* About this exercise
Exactly reproduce the lines of the listing below from the one containing "Screen dimensions: 1018x1047" through the one containing "Instruction: Click the". Skip the images.
======
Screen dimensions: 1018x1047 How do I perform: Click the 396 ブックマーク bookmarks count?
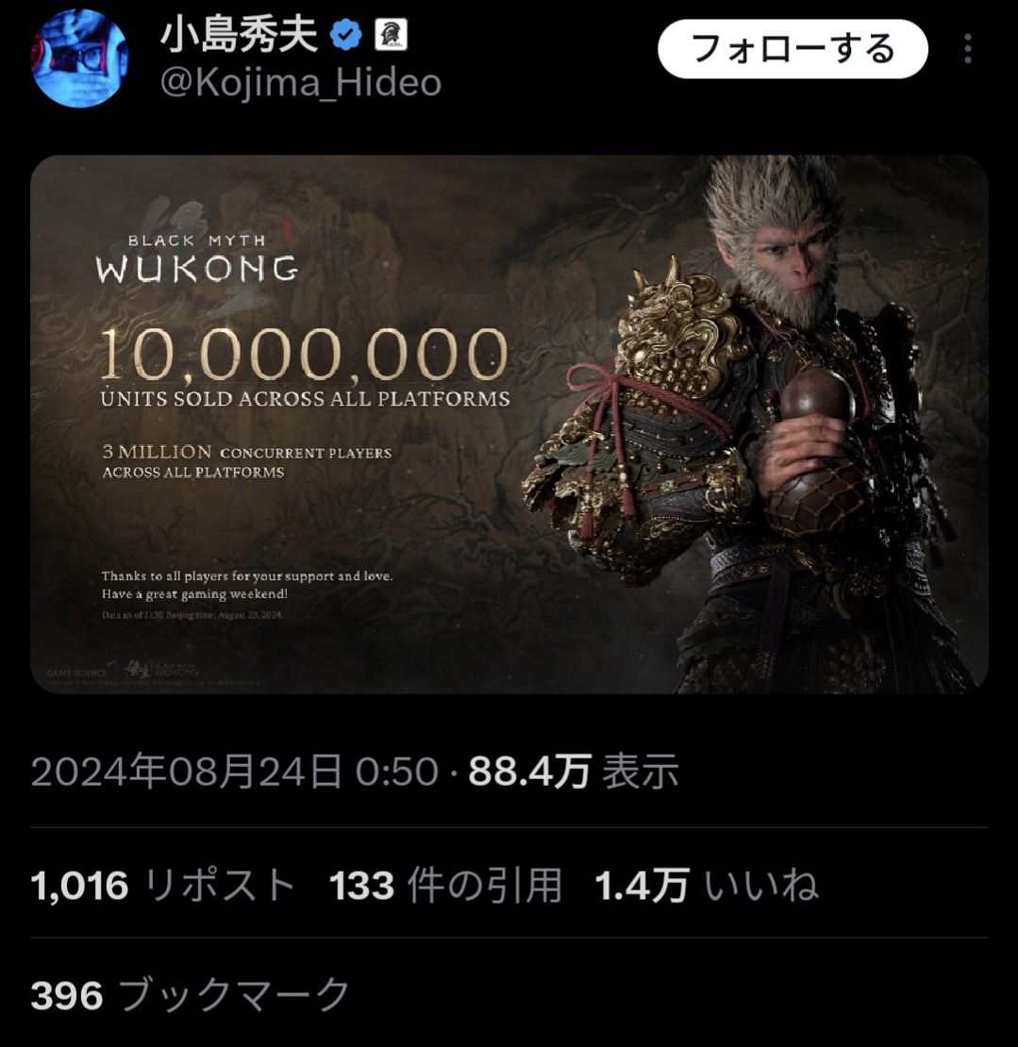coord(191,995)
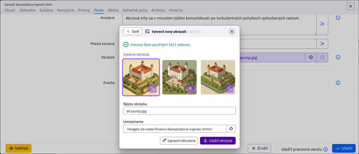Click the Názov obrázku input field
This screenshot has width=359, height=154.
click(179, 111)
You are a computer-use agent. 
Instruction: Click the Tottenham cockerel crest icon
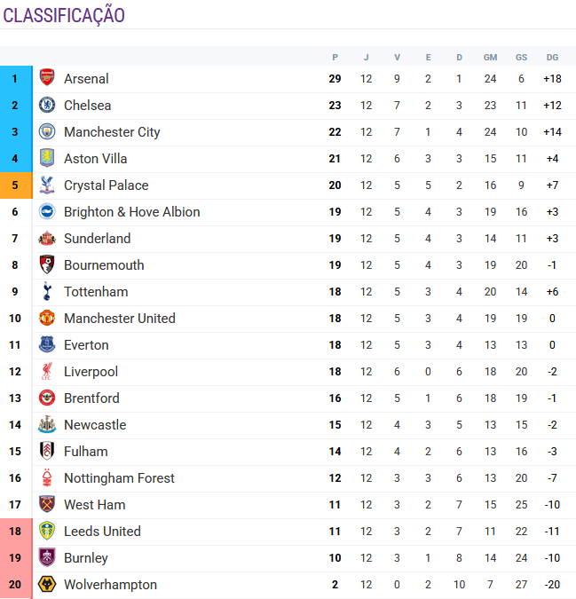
======
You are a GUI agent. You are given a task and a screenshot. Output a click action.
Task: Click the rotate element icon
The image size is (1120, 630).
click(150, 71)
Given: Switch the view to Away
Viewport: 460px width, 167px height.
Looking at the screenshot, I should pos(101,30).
======
* Task result
Screen dimensions: 1018x1047 How do I perform: Click the 396 ブックマーク bookmarks count?
coord(191,995)
Click the Názov obrázku input field
This screenshot has width=359, height=154.
click(179, 111)
You are a computer-use agent. 
Instruction: Click the Tottenham cockerel crest icon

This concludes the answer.